Mapping metropolitan areas with machine learning

Client: Tauranga City Council

Tauranga City Council (TCC) maintain an ongoing programme to monitor change across their city to assist with a range of planning and infrastructure needs.

In late 2019 Lynker Analytics was awarded a contract to use machine learning to extract land surface classes from the most recent (2019) high-resolution aerial photography encompassing most of the TCC area (approximately 210 square km). This work was focused on the need to produce detailed land cover maps to inform hydrological imperviousness estimates and hydraulic roughness for overland flow for the city’s 2D stormwater models.

We used computer vision to extract high resolution multiple land surface classes from the aerial photography which had a spatial resolution of 0.10m. Eight Land cover classes were identified and mapped including:

  • Buildings

  • Road & footpath

  • Vegetation (trees and shrubs)

  • Scrub

  • Grass (open space without trees and shrubs)

  • Water

  • Sand/Gravel/Bare Earth

  • Other impervious surfaces e.g. driveways, car parks

A supply of existing Roads and Buildings was provided by TCC with machine learning used for change detection in these classes.

The example below shows the imagery alongside the classified land cover map in an area that includes residential, industrial, parkland and coastal environment.

tcc1.png

Python, Tensorflow and Keras were used to build neural network architectures to annotate, classify, segment and achieve object localization from the imagery. Our approach used Active Learning or ‘human in the loop’ computing – a form of supervised machine learning that requires only the most informative samples for training. This technique provides a pathway to rapidly create a highly specific dataset for training machine learning models whilst simultaneously training a model with this data.

For this project we used a specially designed software interface that uses iterative semi-supervised machine learning to optimize and minimize the amount of data needed to train industrial artificial neural network models.

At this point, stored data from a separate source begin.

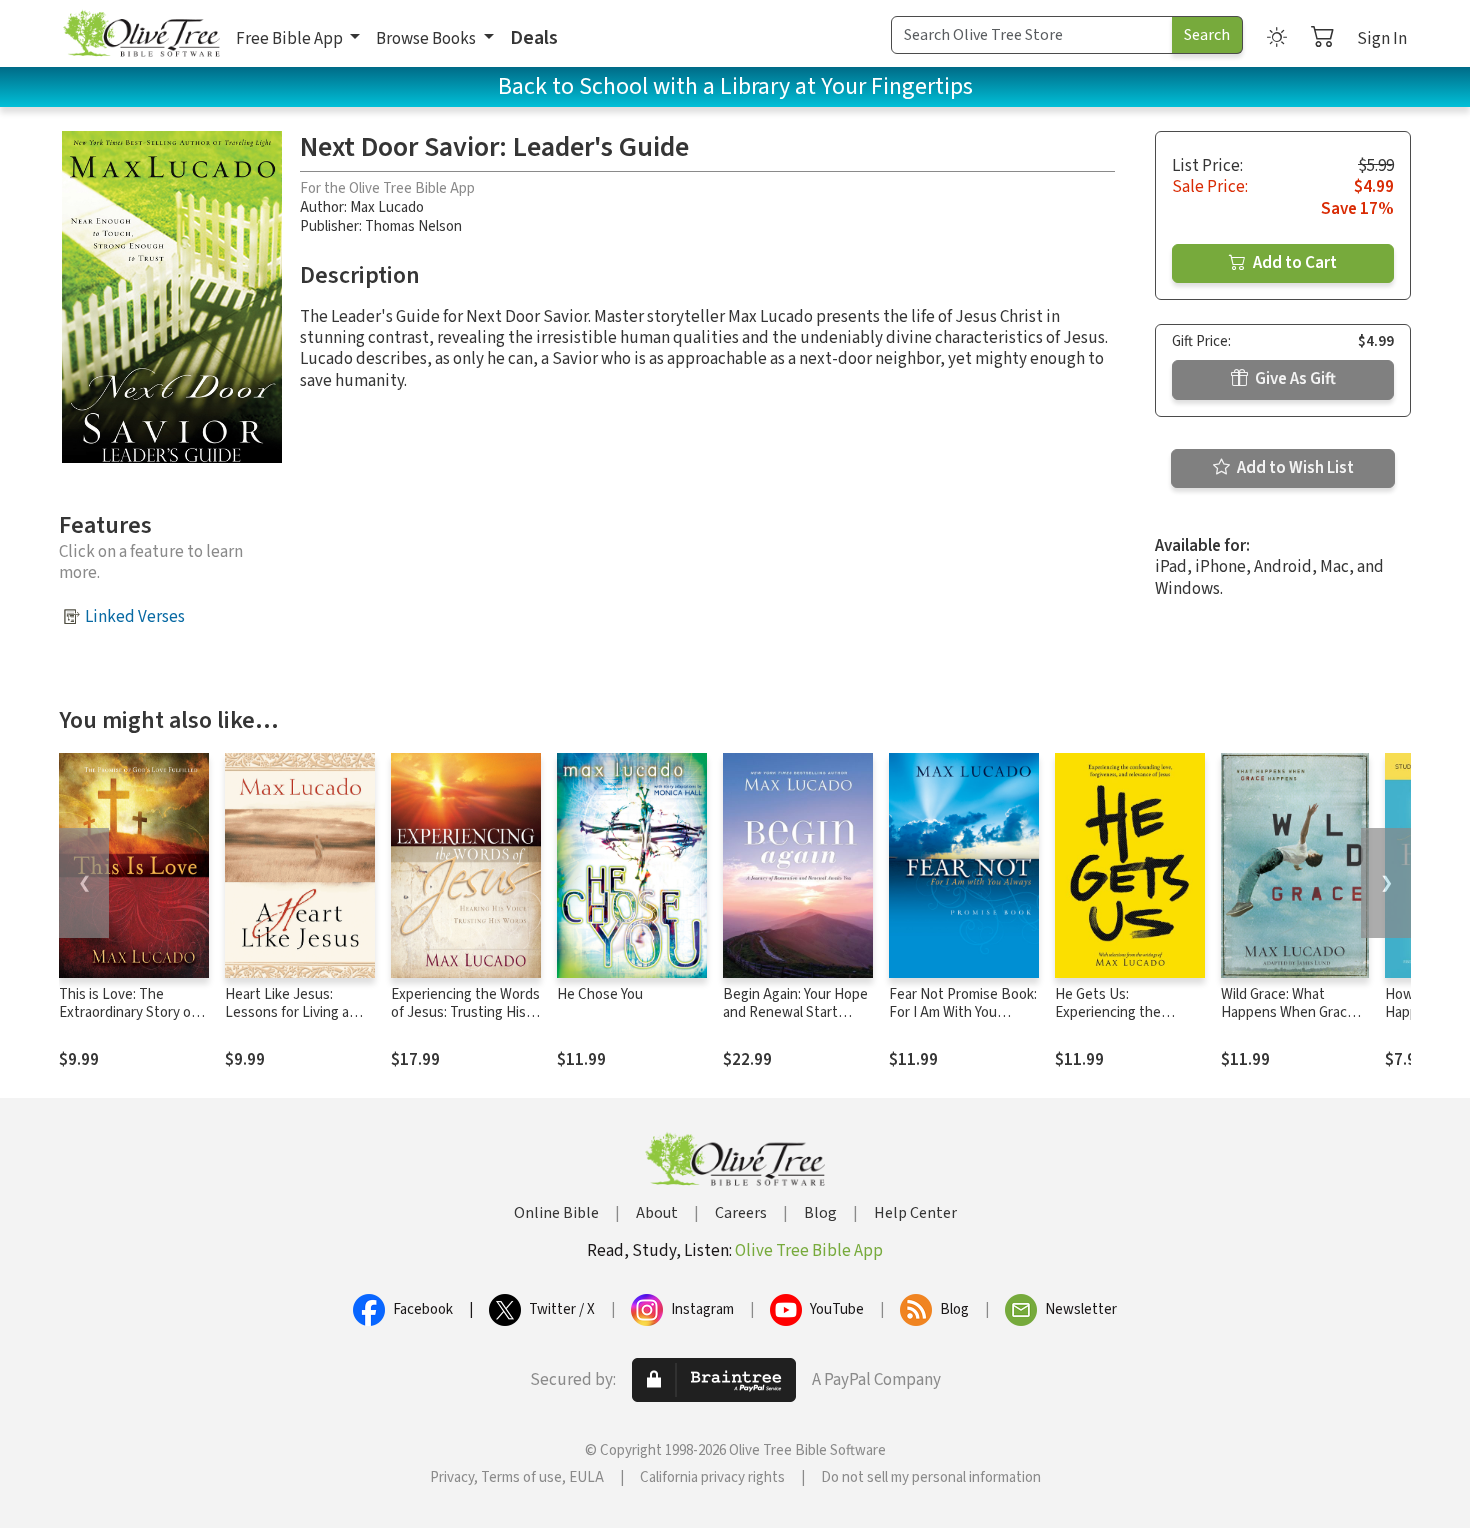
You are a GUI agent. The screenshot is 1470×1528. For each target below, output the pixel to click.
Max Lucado (387, 207)
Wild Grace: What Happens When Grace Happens (1288, 1013)
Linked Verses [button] (135, 617)
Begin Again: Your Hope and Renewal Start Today (795, 1013)
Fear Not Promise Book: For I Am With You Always (963, 1013)
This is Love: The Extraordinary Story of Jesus (127, 1013)
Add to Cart (1293, 263)
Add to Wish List (1294, 468)
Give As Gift (1294, 379)
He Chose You (600, 994)
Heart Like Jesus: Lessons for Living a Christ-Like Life (287, 1013)
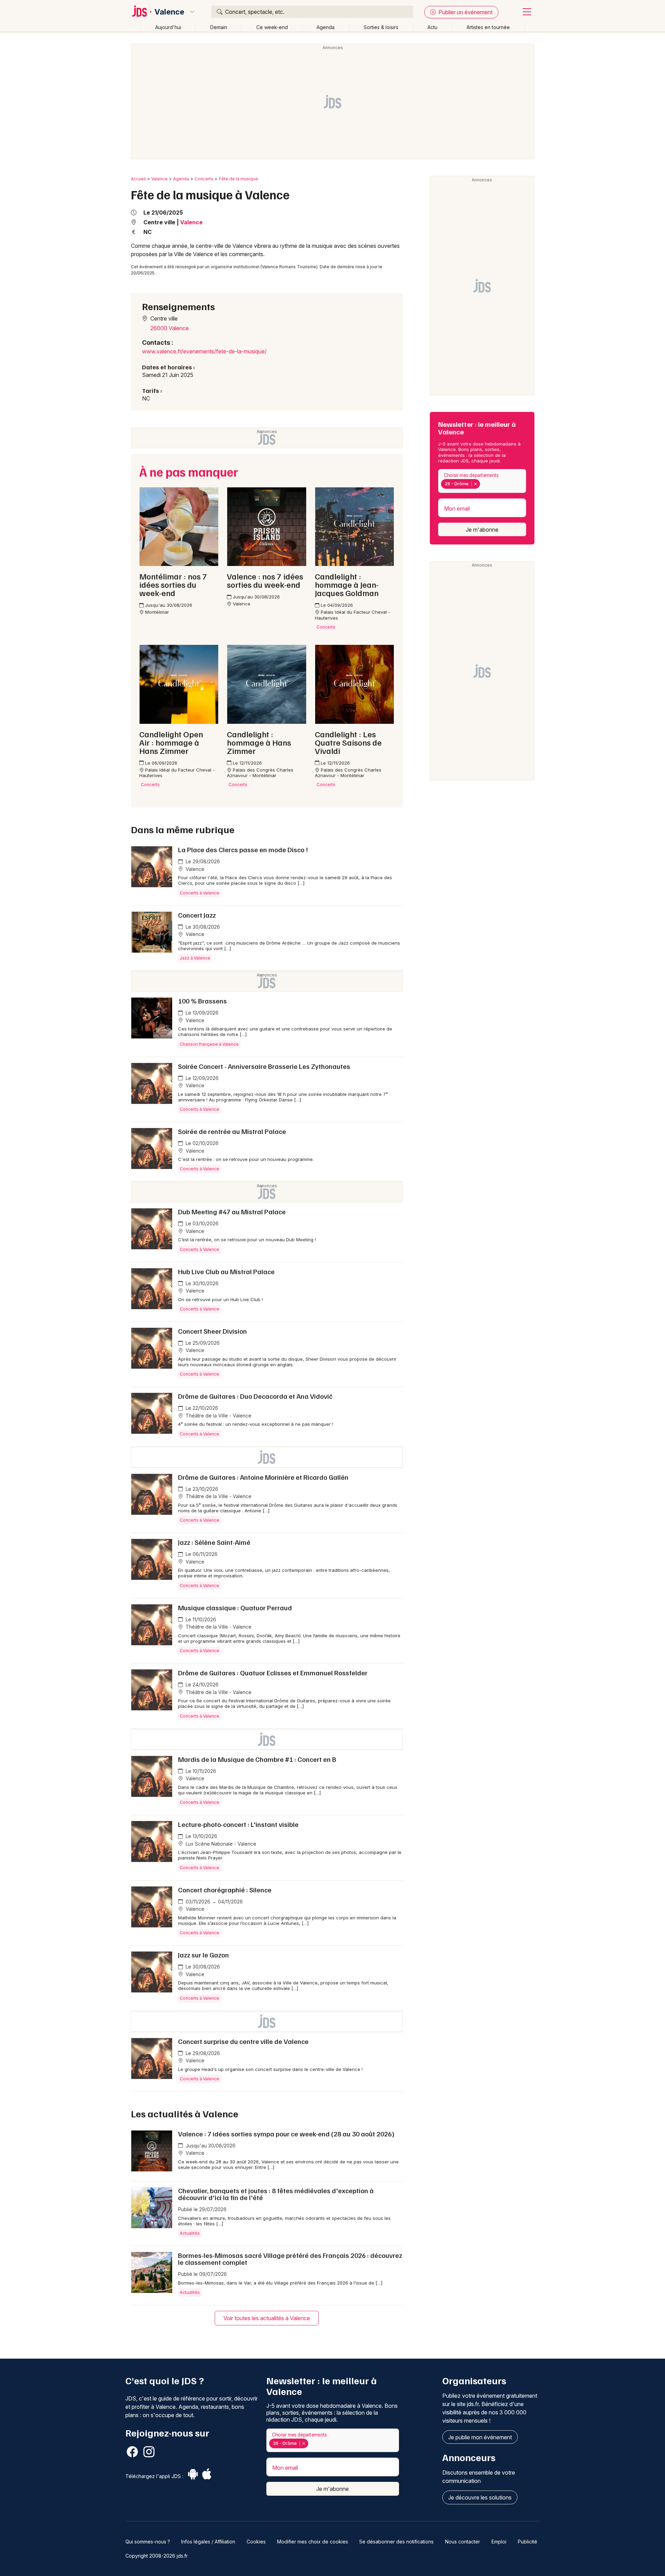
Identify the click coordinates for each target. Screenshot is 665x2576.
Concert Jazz (197, 914)
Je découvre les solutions (480, 2497)
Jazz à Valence (195, 958)
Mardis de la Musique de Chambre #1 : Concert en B (257, 1759)
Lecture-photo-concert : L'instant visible (238, 1824)
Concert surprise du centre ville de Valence (243, 2041)
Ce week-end (272, 27)
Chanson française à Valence (209, 1044)
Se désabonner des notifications (396, 2542)
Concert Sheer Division (212, 1330)
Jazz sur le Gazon (203, 1954)
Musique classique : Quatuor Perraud (235, 1607)
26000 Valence (169, 328)
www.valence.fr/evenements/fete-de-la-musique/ (204, 351)
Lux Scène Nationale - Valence (220, 1844)
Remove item (475, 483)
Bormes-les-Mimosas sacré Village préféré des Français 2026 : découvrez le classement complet (290, 2259)
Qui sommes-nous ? (147, 2542)
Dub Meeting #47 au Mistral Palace (232, 1211)
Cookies (256, 2542)
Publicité (527, 2542)
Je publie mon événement (480, 2437)
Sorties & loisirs (381, 27)
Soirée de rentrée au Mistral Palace (232, 1131)
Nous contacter (462, 2542)
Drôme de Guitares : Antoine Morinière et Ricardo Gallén (263, 1477)
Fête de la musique (238, 178)
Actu (432, 27)
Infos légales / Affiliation (208, 2542)
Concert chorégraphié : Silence (225, 1889)
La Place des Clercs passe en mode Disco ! (243, 849)
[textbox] (483, 483)
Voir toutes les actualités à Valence (266, 2318)
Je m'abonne (482, 529)
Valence (169, 12)
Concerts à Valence (199, 892)
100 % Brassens (202, 1000)
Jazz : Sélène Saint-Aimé (214, 1542)
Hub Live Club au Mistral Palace (226, 1271)
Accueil (138, 178)
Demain (218, 27)
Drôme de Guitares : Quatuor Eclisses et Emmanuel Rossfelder (272, 1672)
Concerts (204, 178)
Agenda (326, 27)
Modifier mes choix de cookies (312, 2542)
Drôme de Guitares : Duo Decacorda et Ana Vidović (255, 1396)
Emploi (498, 2542)
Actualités (190, 2233)
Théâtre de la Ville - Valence (217, 1415)
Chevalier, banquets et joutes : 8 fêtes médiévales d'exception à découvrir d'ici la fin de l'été (276, 2194)
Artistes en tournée (488, 27)
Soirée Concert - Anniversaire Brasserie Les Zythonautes (264, 1066)
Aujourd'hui (168, 27)
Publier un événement (465, 12)
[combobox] (482, 481)
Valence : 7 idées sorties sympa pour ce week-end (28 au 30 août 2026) (286, 2133)
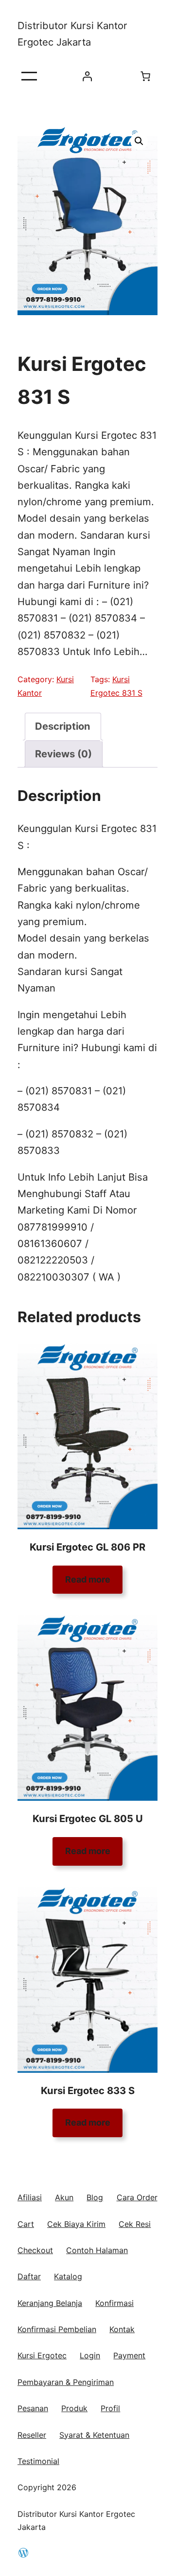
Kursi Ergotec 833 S (88, 2090)
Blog (95, 2197)
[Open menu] (29, 76)
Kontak (122, 2329)
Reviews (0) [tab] (63, 754)
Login (90, 2355)
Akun (64, 2197)
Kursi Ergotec (42, 2355)
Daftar (29, 2276)
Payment (129, 2355)
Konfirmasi (114, 2303)
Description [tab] (62, 726)
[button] (139, 141)
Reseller (32, 2435)
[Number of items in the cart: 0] (145, 76)
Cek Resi (135, 2224)
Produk (74, 2408)
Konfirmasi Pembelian (57, 2329)
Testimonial (38, 2461)
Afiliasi (30, 2197)
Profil (110, 2408)
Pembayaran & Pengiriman (66, 2382)
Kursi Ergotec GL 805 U (88, 1818)
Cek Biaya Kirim (76, 2224)
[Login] (87, 76)
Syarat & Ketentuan (94, 2435)
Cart (26, 2224)
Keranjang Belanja (50, 2303)
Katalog (68, 2276)
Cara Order (137, 2197)
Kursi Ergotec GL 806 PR (87, 1547)
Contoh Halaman (97, 2250)
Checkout (35, 2250)
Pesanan (33, 2408)
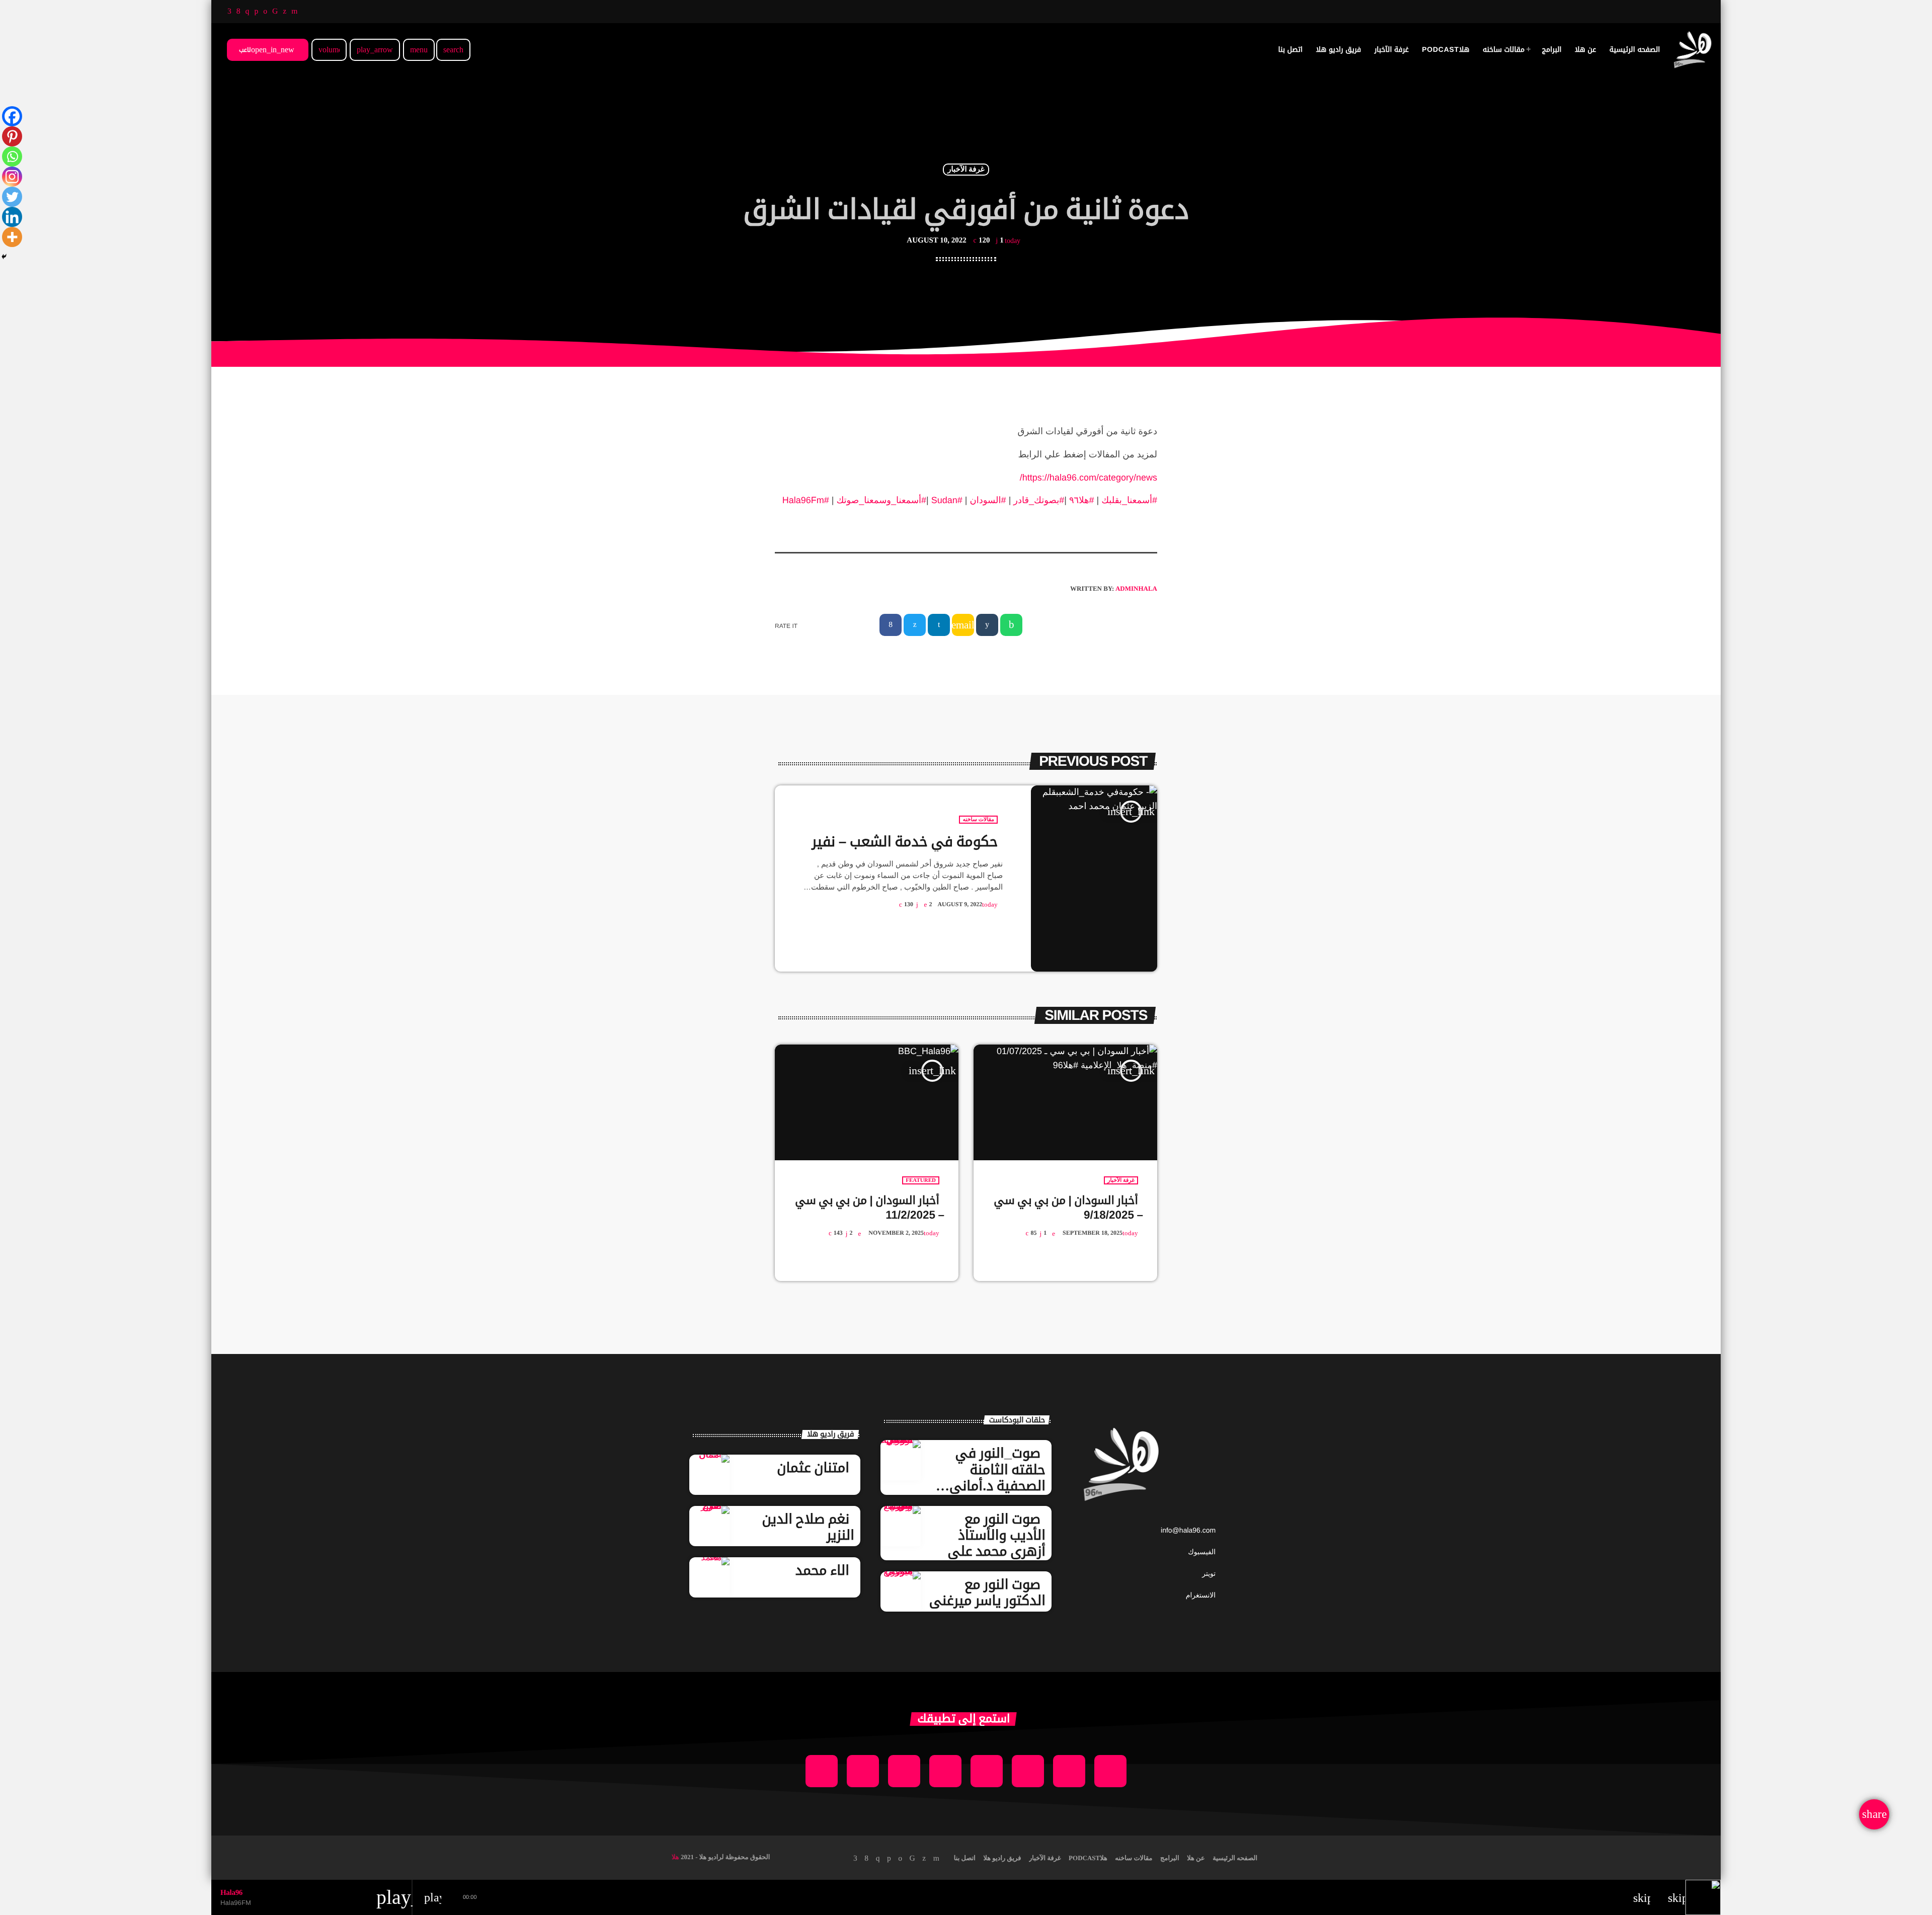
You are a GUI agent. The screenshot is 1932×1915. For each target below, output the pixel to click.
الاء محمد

Multiple inference cycles were run. Vectorisation and comprehensive post processing was then carried out. This included clipping, sliver detection, geometry size checks, vertex counts, criteria-based dissolve and eliminate tasks before full data re-assembly. Finally, a quality check and validation exercise was run to ensure all features were representative and topologically correct.

The models were then calibrated using a separate hold out set of ground truth data carefully selected and not used for training. A number of refinements were made to improve the definition in this quality control stage. Model accuracy was calculated using Absolute Accuracy, Precision, Recall and F1 scores.

Overall, the model results exceeded 90% for all eight land cover categories including up to 97% for some classes.

In residential areas the model is at its optimum as the land cover is generally a mix of buildings, footpaths, roads, grass, vegetation, and other impervious surfaces e.g. concrete, driveways, patios etc. This finer detail is well described in this high resolution ortho-photography and our models.

tcc2.png

In coastal, rural, farmland and horticultural areas there tends to be more heterogeneity in the land cover with the consequence that smaller polygons are generated as the model attempts to describe everything on the surface. There is also a mixed surface response at this resolution across rural land such as in this example below where predominantly pasture (light green) is interspersed with vegetation (dark green). Earthworks for new sub-divisions, roadworks as well as the sandy beach are shown in yellow.

tcc3.png

This work extended previous modelling we have done using urban ortho-photography. We were able to adapt the neural networks we have already built to this image data and multi-class output requirements using an optimum volume of hand captured features for training and ground truth.

Deliverables

  • Multi-class land cover GIS data

  • Data accuracy and quality report